In recent posts we’ve examined some of the troubles arising from an excessive focus on symptoms and how they’re commonly treated. What if we took a slightly different approach and concluded: When the body produces Symptoms, LISTEN; it is trying to say something. A telling example of this approach is in the treatment of pain.
The most prevalent and contemporary FIRST approaches to pain are:
- Analgesics, which remove the body’s capacity to “feel” the pain;
- Anti-inflammatories, which remove the body’s reaction to the injury, and therefore decrease the pain of the inflammation;
- Surgery, which severs the nerve pathway and permanently removes the pain sensation, and often the functioning of the part;
- Psychological therapies, which help the patient deal with the pain;
- Tolerance of pain, probably the saddest trend of all.
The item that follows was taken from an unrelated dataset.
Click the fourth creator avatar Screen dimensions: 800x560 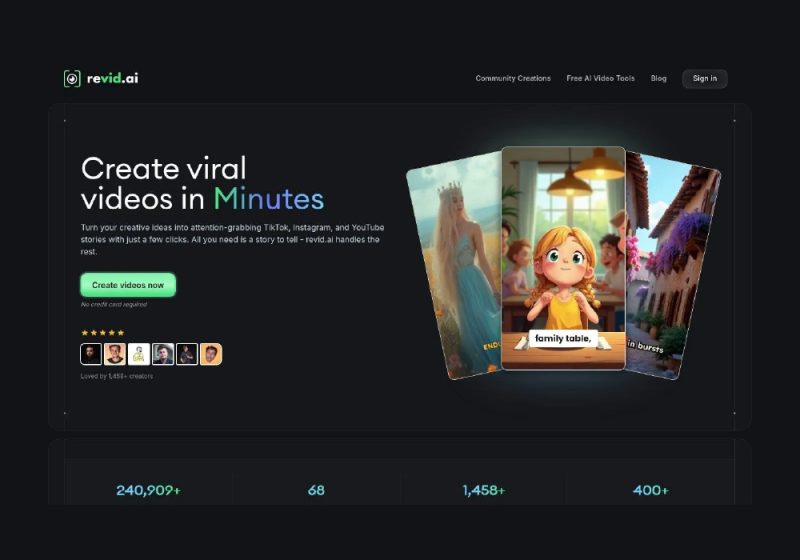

So many patients have experienced pain for such a long time that they’ve come to view it as normal or the way it’s meant to be for them. Pain is NOT normal.
American psychologist Ross Buck describes the qualities of a doctor as one who inspires in the patient a confidence in the patient’s own ability to heal. To be effective, the patient-doctor relationship is paramount. The doctor has to listen, the patient has to develop trust and the doctor has to use her own intuition.
The approach to pain, and symptoms generally, we’ve been discussing reveal a widespread failure to meet this lofty goal.